Saved entries:
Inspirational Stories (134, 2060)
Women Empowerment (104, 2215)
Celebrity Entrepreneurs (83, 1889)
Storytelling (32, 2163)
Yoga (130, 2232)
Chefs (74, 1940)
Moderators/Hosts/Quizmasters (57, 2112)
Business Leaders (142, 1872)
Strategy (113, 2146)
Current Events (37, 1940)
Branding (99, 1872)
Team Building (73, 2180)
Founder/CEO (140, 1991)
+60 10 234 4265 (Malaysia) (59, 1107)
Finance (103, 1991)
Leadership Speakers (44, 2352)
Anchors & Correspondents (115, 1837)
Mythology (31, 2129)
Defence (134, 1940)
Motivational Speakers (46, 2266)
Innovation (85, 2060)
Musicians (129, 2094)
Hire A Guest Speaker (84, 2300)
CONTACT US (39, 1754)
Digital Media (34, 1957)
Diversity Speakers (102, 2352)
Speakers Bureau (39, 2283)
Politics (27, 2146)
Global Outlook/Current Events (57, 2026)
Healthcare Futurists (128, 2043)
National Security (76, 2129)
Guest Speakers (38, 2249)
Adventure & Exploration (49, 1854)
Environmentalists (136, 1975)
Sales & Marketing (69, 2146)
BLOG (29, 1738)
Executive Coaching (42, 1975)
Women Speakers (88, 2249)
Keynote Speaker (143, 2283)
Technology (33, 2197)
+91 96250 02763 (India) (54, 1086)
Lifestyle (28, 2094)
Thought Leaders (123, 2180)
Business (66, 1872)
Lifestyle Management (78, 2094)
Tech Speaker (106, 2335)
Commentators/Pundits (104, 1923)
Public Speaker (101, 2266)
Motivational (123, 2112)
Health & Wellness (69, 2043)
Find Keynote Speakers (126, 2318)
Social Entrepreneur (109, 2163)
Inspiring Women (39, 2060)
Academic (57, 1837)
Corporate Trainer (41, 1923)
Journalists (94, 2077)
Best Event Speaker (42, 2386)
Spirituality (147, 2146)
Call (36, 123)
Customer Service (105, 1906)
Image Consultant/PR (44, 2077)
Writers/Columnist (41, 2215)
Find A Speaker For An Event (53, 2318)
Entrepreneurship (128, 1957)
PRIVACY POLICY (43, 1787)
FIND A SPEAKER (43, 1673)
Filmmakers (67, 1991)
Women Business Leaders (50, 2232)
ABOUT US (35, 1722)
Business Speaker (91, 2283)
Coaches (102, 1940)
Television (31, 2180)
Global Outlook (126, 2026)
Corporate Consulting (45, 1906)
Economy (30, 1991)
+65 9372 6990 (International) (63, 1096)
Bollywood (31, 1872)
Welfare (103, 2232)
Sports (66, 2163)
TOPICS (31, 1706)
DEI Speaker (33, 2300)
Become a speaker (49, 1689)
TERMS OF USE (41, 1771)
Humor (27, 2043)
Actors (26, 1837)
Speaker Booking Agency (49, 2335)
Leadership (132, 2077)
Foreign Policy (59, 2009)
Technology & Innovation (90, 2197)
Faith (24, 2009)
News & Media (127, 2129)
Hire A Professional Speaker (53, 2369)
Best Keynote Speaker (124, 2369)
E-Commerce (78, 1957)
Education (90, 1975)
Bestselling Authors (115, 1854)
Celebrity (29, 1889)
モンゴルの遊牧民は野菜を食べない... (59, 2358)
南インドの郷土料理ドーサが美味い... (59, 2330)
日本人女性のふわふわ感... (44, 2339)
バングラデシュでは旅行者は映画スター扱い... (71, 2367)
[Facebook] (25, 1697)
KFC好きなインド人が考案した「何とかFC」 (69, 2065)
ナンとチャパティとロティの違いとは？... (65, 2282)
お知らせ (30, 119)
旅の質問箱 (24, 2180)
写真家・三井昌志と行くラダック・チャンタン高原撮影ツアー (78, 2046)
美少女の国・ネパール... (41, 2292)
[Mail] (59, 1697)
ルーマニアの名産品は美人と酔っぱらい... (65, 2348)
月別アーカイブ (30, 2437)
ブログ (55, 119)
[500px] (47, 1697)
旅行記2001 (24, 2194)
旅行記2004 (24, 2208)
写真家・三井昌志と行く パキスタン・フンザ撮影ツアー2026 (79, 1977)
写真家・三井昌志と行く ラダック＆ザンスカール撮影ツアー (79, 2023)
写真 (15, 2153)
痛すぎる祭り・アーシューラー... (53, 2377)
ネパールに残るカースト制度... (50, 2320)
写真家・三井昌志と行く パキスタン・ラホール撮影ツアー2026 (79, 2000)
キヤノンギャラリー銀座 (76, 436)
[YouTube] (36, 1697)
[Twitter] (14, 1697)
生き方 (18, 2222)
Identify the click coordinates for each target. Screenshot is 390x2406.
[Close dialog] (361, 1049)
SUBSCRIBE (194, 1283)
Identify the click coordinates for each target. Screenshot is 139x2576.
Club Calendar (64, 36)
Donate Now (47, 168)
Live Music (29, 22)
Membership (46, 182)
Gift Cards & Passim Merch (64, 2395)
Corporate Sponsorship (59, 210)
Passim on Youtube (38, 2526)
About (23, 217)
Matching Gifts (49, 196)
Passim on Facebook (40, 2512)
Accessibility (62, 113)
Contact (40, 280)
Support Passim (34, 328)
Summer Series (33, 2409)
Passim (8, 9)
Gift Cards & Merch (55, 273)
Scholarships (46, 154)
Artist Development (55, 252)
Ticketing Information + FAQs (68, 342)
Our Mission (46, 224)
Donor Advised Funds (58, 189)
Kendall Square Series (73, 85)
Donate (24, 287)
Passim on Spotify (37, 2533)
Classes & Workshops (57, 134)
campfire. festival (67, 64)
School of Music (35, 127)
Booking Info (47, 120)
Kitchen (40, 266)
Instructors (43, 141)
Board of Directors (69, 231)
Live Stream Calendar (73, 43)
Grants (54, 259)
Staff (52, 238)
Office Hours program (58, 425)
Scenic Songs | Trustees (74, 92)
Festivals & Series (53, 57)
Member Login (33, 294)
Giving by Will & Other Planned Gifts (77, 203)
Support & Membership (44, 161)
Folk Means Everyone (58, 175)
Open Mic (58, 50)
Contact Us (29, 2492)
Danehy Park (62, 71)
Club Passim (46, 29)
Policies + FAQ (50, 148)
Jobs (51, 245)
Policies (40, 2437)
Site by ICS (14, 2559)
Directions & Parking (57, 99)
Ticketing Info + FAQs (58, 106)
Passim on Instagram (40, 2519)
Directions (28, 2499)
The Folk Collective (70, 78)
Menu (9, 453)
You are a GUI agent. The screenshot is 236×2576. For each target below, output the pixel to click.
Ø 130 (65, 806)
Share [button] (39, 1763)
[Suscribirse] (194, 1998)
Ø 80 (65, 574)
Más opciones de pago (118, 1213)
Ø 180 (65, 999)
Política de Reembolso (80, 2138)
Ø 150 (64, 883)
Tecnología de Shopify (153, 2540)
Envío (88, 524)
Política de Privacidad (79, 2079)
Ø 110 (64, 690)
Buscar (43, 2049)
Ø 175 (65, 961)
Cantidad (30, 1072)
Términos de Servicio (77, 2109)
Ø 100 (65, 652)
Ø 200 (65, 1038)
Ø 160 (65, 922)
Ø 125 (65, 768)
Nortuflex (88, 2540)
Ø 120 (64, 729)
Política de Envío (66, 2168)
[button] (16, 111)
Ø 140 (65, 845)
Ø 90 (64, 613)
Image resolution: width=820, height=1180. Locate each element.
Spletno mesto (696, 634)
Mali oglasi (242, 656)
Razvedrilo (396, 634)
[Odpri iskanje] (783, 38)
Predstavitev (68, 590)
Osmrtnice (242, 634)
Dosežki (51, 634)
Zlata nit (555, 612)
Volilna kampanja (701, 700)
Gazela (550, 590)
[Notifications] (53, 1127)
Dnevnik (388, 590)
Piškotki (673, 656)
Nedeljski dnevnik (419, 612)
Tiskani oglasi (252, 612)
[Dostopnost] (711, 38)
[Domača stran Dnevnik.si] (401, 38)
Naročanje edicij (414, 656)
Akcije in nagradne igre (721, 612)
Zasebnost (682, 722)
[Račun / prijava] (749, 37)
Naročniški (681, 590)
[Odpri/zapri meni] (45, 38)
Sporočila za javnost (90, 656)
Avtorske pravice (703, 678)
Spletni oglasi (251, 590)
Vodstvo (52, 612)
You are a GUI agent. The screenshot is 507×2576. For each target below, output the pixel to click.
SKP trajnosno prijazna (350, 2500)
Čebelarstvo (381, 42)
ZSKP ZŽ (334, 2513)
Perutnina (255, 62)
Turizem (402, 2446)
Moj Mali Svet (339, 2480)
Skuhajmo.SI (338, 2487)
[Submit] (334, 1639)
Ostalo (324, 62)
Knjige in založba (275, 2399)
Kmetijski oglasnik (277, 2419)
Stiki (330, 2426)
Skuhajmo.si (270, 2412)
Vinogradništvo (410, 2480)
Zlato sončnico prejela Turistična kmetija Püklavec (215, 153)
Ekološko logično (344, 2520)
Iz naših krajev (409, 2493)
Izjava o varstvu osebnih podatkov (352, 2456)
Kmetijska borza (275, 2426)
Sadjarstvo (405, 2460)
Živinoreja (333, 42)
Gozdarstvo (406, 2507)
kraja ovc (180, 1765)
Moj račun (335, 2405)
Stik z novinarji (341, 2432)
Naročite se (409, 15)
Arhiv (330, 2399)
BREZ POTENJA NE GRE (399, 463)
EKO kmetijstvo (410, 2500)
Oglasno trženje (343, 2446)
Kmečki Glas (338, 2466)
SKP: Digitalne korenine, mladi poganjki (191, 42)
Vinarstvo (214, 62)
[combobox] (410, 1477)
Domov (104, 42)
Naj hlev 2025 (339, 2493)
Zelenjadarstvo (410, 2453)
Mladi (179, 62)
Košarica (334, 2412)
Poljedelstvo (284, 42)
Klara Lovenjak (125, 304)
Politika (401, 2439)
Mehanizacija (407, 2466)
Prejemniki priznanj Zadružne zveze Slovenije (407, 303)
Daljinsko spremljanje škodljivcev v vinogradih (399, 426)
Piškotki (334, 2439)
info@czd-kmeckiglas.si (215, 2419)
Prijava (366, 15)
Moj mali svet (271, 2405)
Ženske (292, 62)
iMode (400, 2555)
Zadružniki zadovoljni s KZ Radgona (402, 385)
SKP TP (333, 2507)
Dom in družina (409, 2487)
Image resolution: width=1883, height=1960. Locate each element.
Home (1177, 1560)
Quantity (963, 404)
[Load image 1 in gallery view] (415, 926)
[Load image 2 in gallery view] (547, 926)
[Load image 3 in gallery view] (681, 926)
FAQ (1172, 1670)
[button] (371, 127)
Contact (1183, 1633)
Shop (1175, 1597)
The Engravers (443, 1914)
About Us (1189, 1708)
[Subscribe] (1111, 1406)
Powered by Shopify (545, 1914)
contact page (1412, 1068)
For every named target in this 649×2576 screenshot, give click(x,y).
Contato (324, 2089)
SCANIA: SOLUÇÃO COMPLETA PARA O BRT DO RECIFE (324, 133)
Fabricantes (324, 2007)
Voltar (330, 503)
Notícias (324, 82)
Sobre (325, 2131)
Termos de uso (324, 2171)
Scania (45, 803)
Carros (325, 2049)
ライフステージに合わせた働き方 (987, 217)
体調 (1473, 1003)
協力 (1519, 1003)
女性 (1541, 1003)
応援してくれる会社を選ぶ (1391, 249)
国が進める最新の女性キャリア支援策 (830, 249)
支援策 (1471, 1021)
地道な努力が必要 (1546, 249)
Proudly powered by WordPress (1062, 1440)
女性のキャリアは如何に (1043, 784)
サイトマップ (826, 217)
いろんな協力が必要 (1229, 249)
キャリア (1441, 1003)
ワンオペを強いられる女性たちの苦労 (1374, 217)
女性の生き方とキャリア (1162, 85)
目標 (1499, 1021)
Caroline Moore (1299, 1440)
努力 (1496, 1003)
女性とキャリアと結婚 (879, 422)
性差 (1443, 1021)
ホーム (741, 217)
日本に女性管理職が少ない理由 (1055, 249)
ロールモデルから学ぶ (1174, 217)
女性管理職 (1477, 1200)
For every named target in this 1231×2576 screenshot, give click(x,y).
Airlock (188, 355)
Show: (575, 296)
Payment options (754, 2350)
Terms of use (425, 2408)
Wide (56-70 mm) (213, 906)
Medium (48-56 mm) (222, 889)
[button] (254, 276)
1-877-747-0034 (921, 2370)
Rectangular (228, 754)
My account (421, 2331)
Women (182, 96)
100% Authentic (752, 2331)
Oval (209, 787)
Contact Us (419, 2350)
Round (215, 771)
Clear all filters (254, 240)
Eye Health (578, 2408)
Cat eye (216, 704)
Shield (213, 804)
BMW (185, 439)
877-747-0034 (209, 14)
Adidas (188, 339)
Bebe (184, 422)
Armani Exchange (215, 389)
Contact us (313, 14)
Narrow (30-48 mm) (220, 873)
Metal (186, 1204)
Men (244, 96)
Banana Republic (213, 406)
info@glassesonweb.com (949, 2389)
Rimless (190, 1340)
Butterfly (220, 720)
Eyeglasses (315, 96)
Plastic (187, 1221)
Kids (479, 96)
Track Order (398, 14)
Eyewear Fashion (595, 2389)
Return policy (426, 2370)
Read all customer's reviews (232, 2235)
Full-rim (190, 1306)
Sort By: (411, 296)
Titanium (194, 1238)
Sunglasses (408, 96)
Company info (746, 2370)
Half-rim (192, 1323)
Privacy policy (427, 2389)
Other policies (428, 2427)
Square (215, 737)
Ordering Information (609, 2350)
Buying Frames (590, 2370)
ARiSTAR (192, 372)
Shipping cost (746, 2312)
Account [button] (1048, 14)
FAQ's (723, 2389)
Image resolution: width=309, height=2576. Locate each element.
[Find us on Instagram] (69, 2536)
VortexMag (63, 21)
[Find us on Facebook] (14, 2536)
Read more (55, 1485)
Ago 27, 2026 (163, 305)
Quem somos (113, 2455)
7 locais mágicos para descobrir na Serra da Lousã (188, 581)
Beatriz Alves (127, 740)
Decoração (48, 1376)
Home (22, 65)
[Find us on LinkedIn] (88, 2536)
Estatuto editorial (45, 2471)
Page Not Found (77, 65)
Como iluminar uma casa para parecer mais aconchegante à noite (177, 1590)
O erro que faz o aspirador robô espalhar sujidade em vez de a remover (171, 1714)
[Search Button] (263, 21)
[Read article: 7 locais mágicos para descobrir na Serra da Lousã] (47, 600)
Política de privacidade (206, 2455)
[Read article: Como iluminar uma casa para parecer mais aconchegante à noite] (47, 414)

• **What is being asked**: Your answer should consist solely of the lines above from the line with "Contact us (313, 14)" to the line with "[Search Button] (263, 21)", both included, reproduced exactly.

• **Exercise output**:
Contact us (313, 14)
Narrow (30-48 mm) (220, 873)
Metal (186, 1204)
Men (244, 96)
Banana Republic (213, 406)
info@glassesonweb.com (949, 2389)
Rimless (190, 1340)
Butterfly (220, 720)
Eyeglasses (315, 96)
Plastic (187, 1221)
Kids (479, 96)
Track Order (398, 14)
Eyewear Fashion (595, 2389)
Return policy (426, 2370)
Read all customer's reviews (232, 2235)
Full-rim (190, 1306)
Sort By: (411, 296)
Titanium (194, 1238)
Sunglasses (408, 96)
Company info (746, 2370)
Half-rim (192, 1323)
Privacy policy (427, 2389)
Other policies (428, 2427)
Square (215, 737)
Ordering Information (609, 2350)
Buying Frames (590, 2370)
ARiSTAR (192, 372)
Shipping cost (746, 2312)
Account [button] (1048, 14)
FAQ's (723, 2389)
Image resolution: width=309, height=2576. Locate each element.
[Find us on Instagram] (69, 2536)
VortexMag (63, 21)
[Find us on Facebook] (14, 2536)
Read more (55, 1485)
Ago 27, 2026 (163, 305)
Quem somos (113, 2455)
7 locais mágicos para descobrir na Serra da Lousã (188, 581)
Beatriz Alves (127, 740)
Decoração (48, 1376)
Home (22, 65)
[Find us on LinkedIn] (88, 2536)
Estatuto editorial (45, 2471)
Page Not Found (77, 65)
Como iluminar uma casa para parecer mais aconchegante à noite (177, 1590)
O erro que faz o aspirador robô espalhar sujidade em vez de a remover (171, 1714)
[Search Button] (263, 21)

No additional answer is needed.